[Photo: Stephen Osman / Los Angeles Times]
A Blue whale made quite a stink and drew a fabulous crowd last week. Highway 101 beside Ventura's Solimar Beach was jammed as the masses clamored to the sand. Folks down there don't see much wildlife, and a beached whale is a once-in-a-lifetime experience anywhere in the world. Well, I take that back. A smaller blue whale was cast ashore on Long Beach a few weeks ago. It seems these leviathans made the fatal mistake of tarrying in the shipping lanes of the Santa Barbara channel, where whale food seems to be concentrated this year. The latest word is that the vets who performed the necropsy went home to bathe, and the carcass was buried by dozers.
Which makes you wonder. Are there marine scavengers suitably sized and equipped to dispose of this amount of putrescent mana? You know, not all whale, giant shark, and megasquid corpses come to rest on a beach or rocky shore, do they. Most of them, I imagine, linger in the deep blue sea like de-finned sharks. In the Pleistocene there was a fine assemblage of terrestrial scavengers here, including California condors, to fight over beached spoils, and we know that large cats stomach foul meat quite well. I can see Felis atrox and Smilodon fatalis following their noses to the beach.
What I want to know is this: are there any large marine scavengers in the briney deep? Or are colossi of carrion nibbled away by bacteria and gazillions of marine invertebrates? If someone in the blogosphere has the answer, please fill us in!
I guess it's just coincidence that Martin Collinson's blog -- George Bristow's Secret Freezer recently evoked a whale memory of my bygone youth. This moved Martin to do me one better in the category of tales of bawdy biologists.
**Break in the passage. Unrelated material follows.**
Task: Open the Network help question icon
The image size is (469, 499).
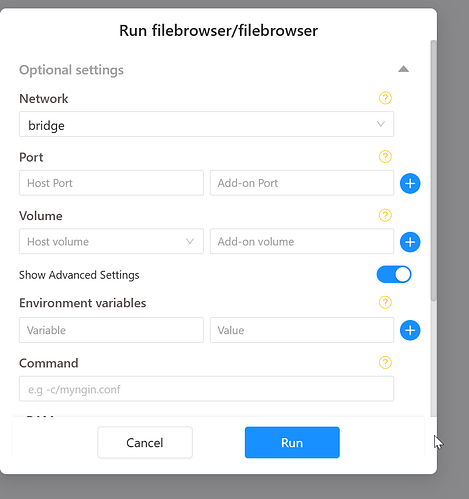Action: coord(385,98)
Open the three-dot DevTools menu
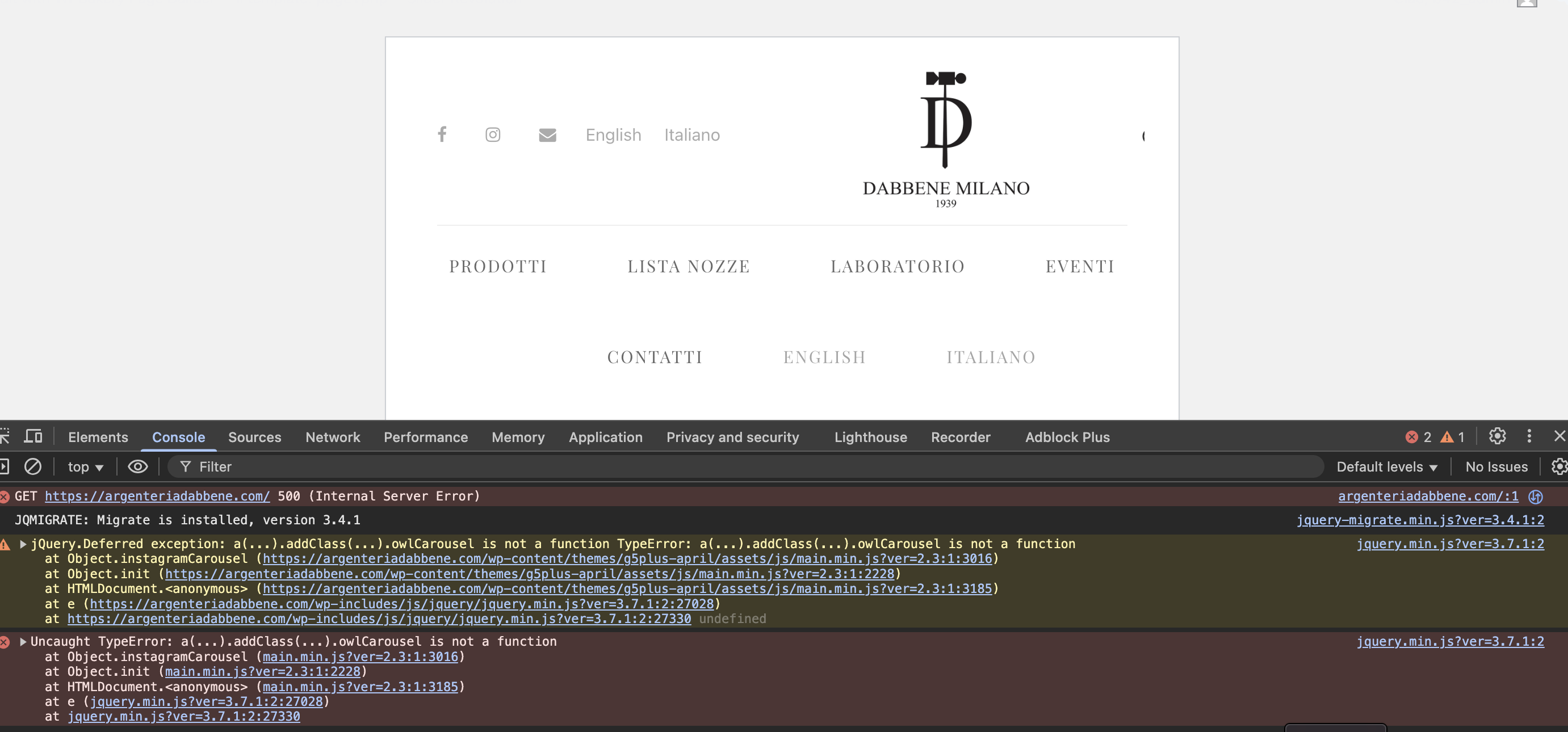 click(1528, 436)
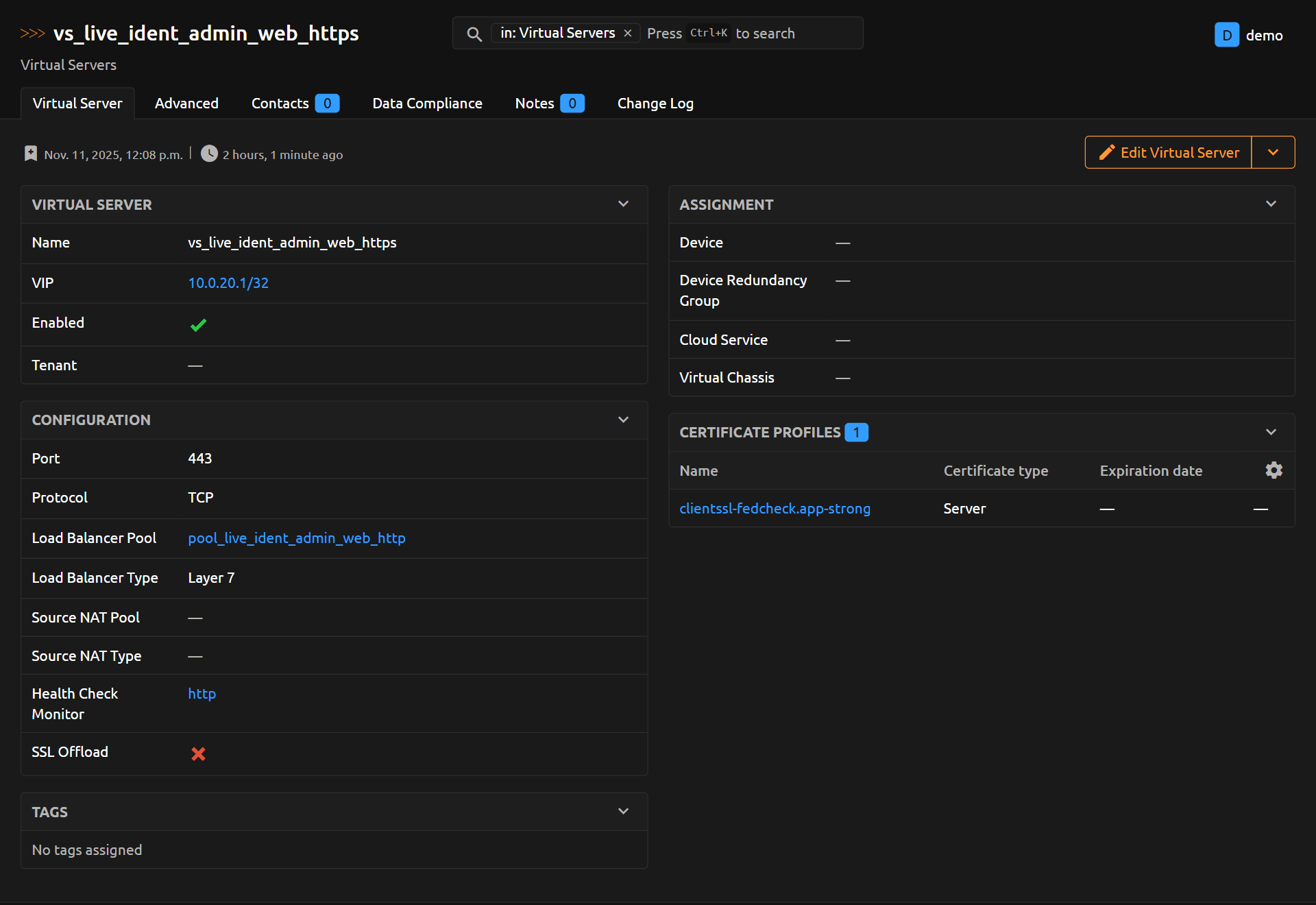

I might add that as I was flensing that grampus, something moved me to smack the whale's mellon (the bonnet of fat) with the side of a machete. The purest of clear oil oozed forth, which I collected in a jar like some precious liquor. That night I lovingly rubbed the whale oil into the leather sheath of my skinning knife. It soon turned black and mellowed into the overwhelming and unmistakable smell of rancid whale oil. It was the gift that keeps on giving. Anything stored in my skinning kit (an old metal tackle box) acquired the bouquet. I kept it in the basement, and ten years passed before I discarded the sheath. Twenty years later I tossed the metal tackle box, but I still have the knife and its delicate bouquet to remind me of dead whales.
Thanks to Marty Fujita of Marty's Food Chain for setting the wheels in motion for this story.